- [DATASET EXTRACT]
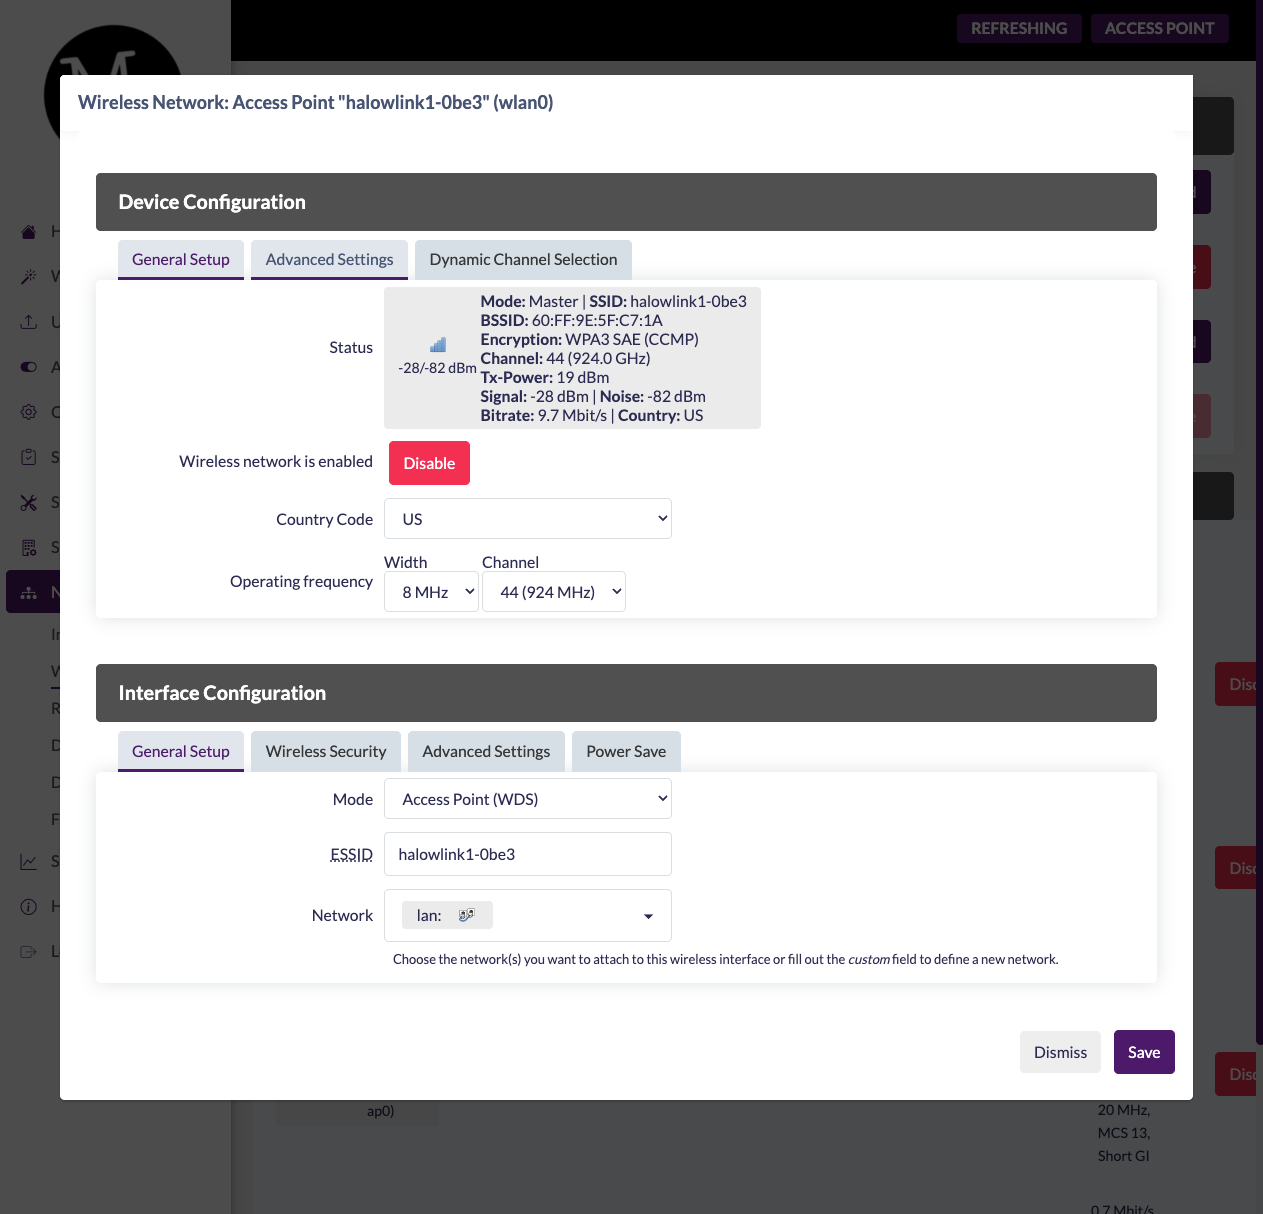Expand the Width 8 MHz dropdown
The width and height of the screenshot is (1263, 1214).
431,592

...

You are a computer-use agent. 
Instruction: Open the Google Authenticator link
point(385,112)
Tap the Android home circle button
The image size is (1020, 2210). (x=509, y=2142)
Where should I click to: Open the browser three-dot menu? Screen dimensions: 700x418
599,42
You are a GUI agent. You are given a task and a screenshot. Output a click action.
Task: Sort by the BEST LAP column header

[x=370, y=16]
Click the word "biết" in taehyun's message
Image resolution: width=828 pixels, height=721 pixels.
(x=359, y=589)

...

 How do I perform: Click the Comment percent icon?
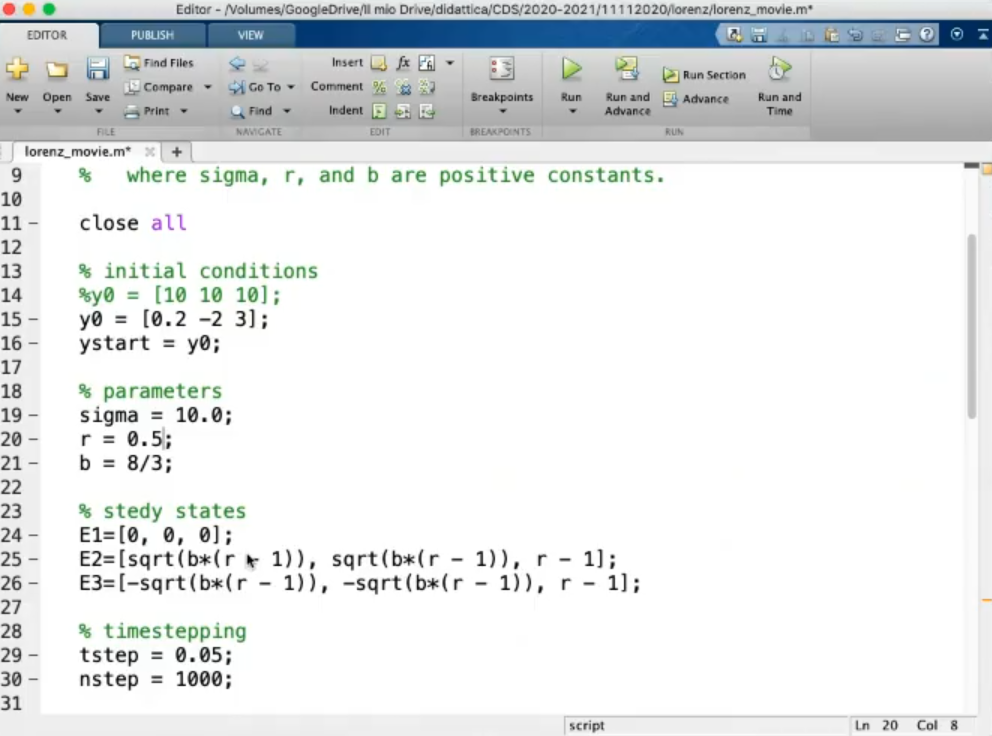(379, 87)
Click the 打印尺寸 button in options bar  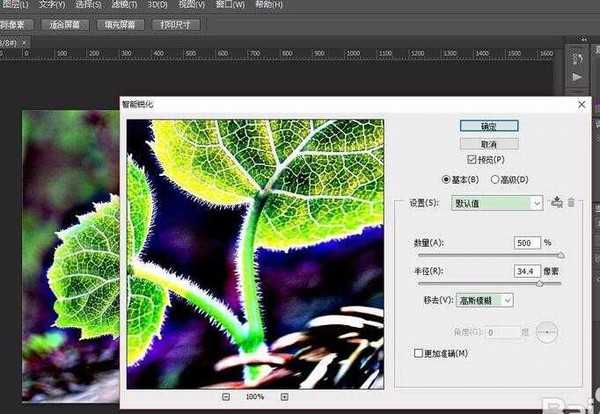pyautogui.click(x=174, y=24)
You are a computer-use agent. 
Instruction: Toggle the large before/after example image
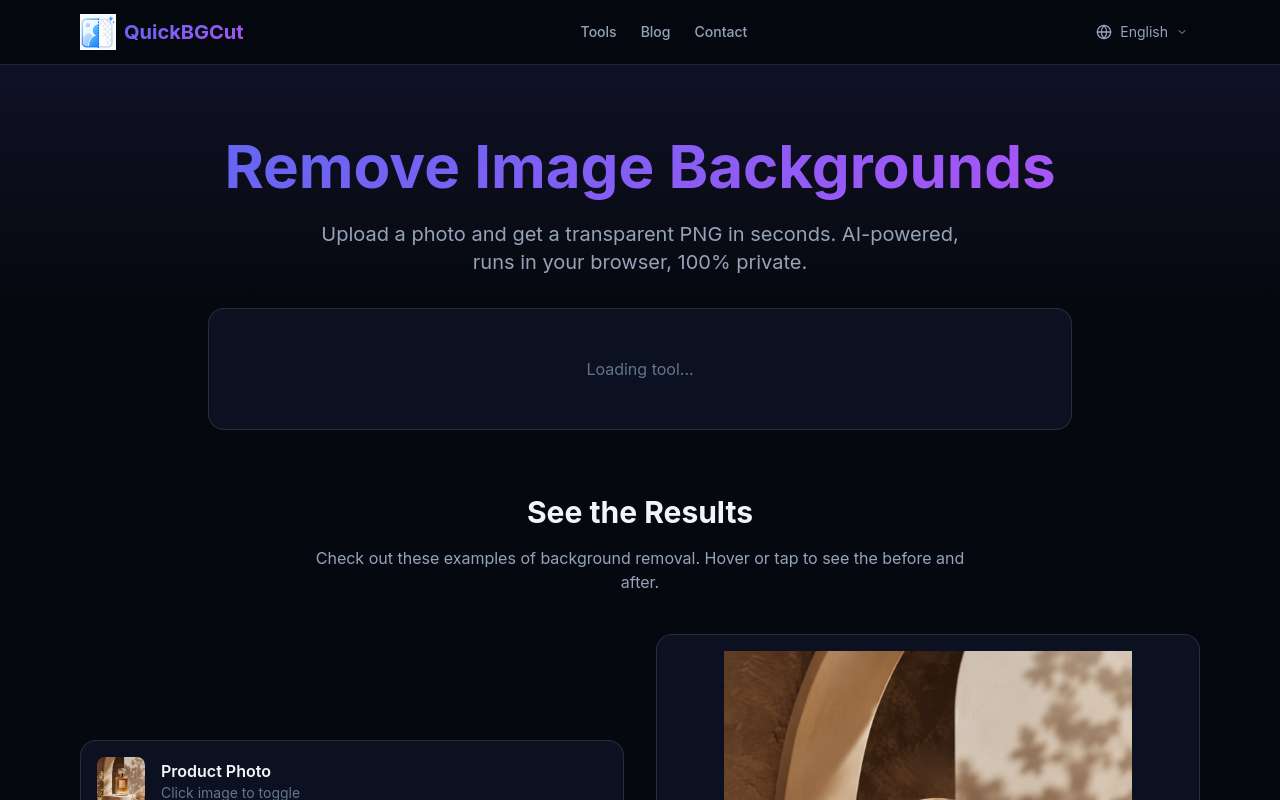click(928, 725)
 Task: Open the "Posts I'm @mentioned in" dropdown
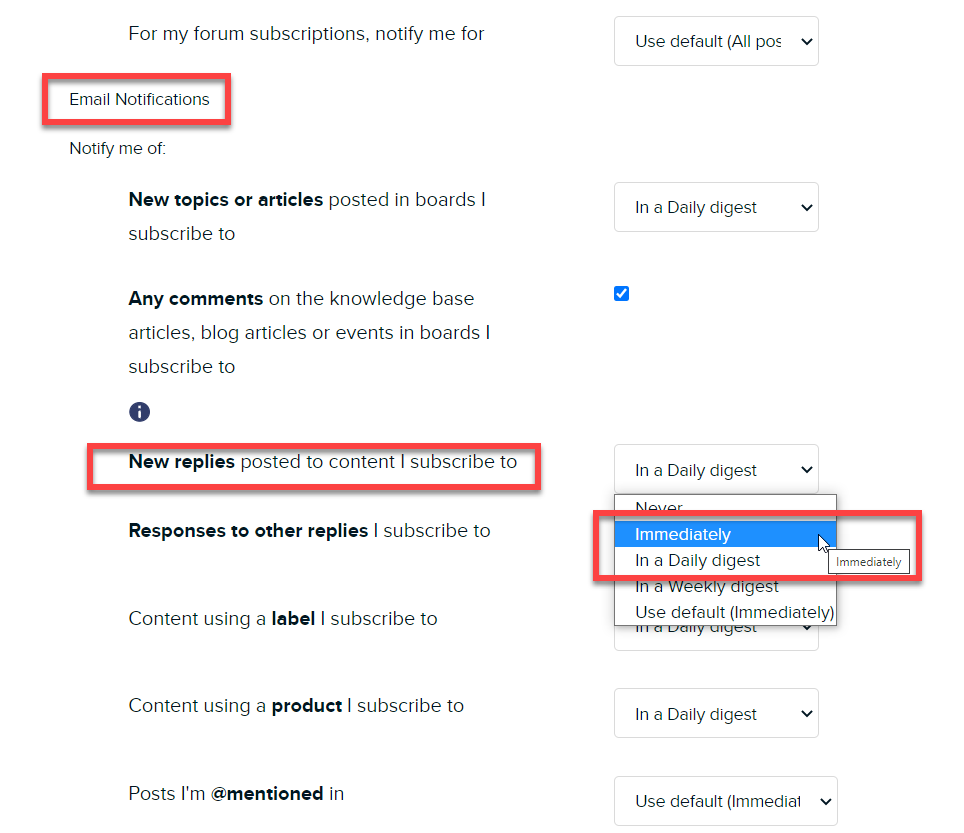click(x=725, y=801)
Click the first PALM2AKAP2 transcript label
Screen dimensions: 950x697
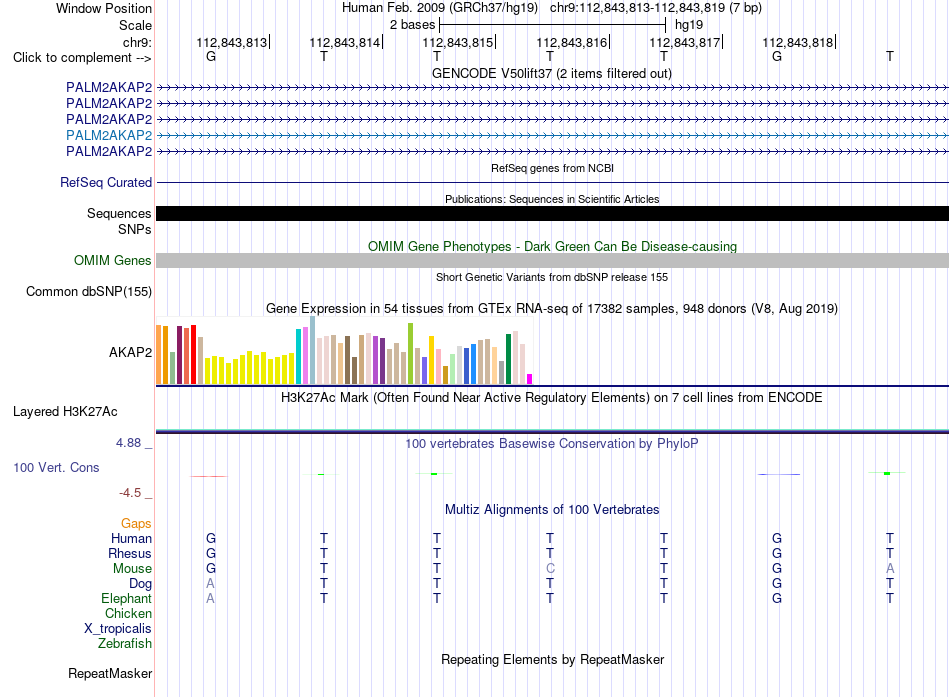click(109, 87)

- [THE PROBLEM] Search the listing above for the lines with "Tap the Android home circle button" and "You are a GUI", then output those lines and all lines between them exactly.

- [REPLY]
Tap the Android home circle button
The image size is (1020, 2210). (x=509, y=2142)
Where should I click to: Open the browser three-dot menu? Screen dimensions: 700x418
599,42
You are a GUI agent. You are given a task and a screenshot. Output a click action.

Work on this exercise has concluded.